Pada suatu malam, saat saya sedang mengerjakan skripsi, Ibu menelepon. Kami berbincang seperti biasa, salah satunya mengenai perkembangan skripsi saya. Lalu tiba-tiba saya teringat obrolan Ibu mengenai label ‘eks’.

Pada saat saya masih kecil, saya pernah bertanya kepada Ibu, mengapa Ia mengambil kuliah jurusan keguruan tetapi tidak menjadi guru. Ia menjawab singkat, “Karena ada label ‘eks’, jadi tidak bisa”.

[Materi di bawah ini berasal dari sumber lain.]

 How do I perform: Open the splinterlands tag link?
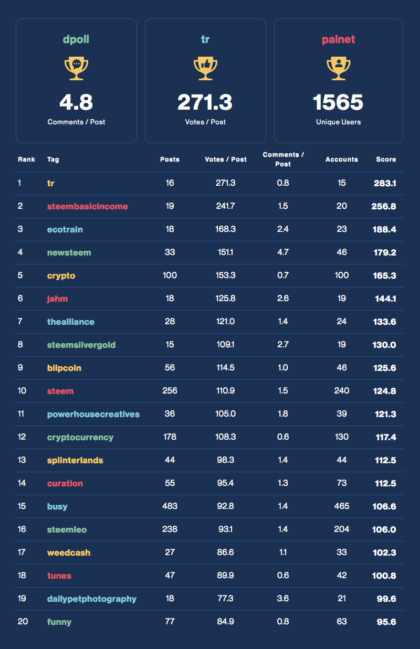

Kala itu, saya tidak paham apa maksud jawaban Ibu. Awalnya saya hanya menelan mentah-mentah. Namun saya yang sedang mengerjakan skripsi bertema 65 curiga bahwa label tersebut bersangkut dengan komunis.

“Apakah ada keluarga kita yang komunis?” saya bertanya. Alih-alih menjawab ya atau tidak, perempuan paruh baya tersebut mengisahkan tentang hidup kakek saya.

Saya tidak banyak tahu tentang kakek saya. Ia sudah lama mati sebelum saya lahir. Saya hanya tahu tentangnya ketika saya melihat lukisan potret dirinya di rumah nenek saya, atau ketika orang-orang mengatakan saya mewarisi hidungnya, atau ketika saya bermain di rumah teman dan kakek atau nenek mereka bertanya “Kamu cucunya Bonari, ya?”.

Saya tidak tahu, dan tidak ada niat untuk mencari tahu, mengenai dirinya lebih dari hal-hal tersebut. Bagi saya Bonari hanya sebuah nama dan sebuah lukisan, yang kebetulan adalah kakek saya. Tidak lebih.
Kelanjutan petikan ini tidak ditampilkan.